The Tromindox turn their attention to the other human with Gabriel. What’s that around his neck?
T-441 glides forward out of the shadows. “Yes, it’s me,” he says. “We assumed that the Council would send some of you lot after us pretty quickly. You know, to do their dirty work for them.” 441’s digital face flips a few times like a television set with a poor signal. A few faces go by until he settles on a kindly older man with thin lips turned up slightly at the corners. The glow of the digital display throws a blue cast over the cavern like a TV set left on late at night.

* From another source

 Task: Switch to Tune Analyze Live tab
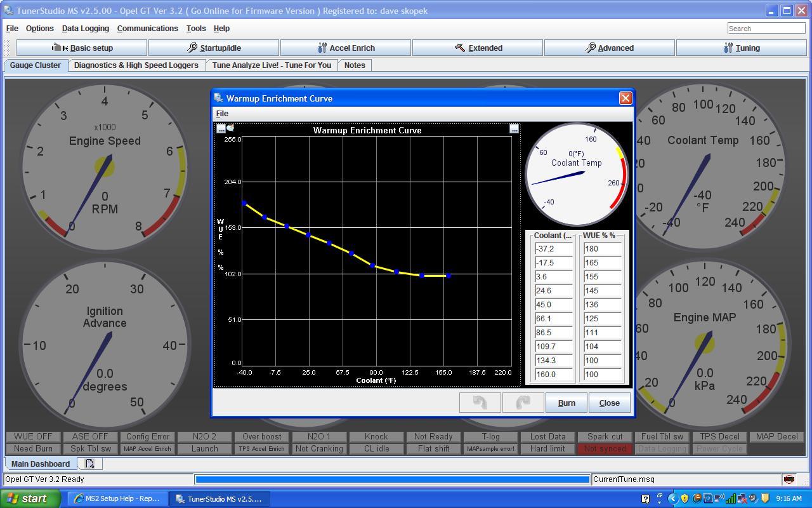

“The Council has nothing to do with this. I’m just doing my job so I can cash in on my side of the bargain, that’s all. It’s just business,” Gabriel says.
“Right,” 441 says. “Well, I’m afraid we’re not simply going to hand anything over to you, if that’s what you had in mind.”
“Actually, I only require one single portal with the right signature,” says Gabriel. “That’s all. You can do what you like with the rest of the batch.”
“Good,” 441 says. “Because we are awfully busy. You see, this colony down here, they were all starving. Many still are. So we’re getting them fed, a few at a time. One group goes and comes back, then another group goes and comes back. See?”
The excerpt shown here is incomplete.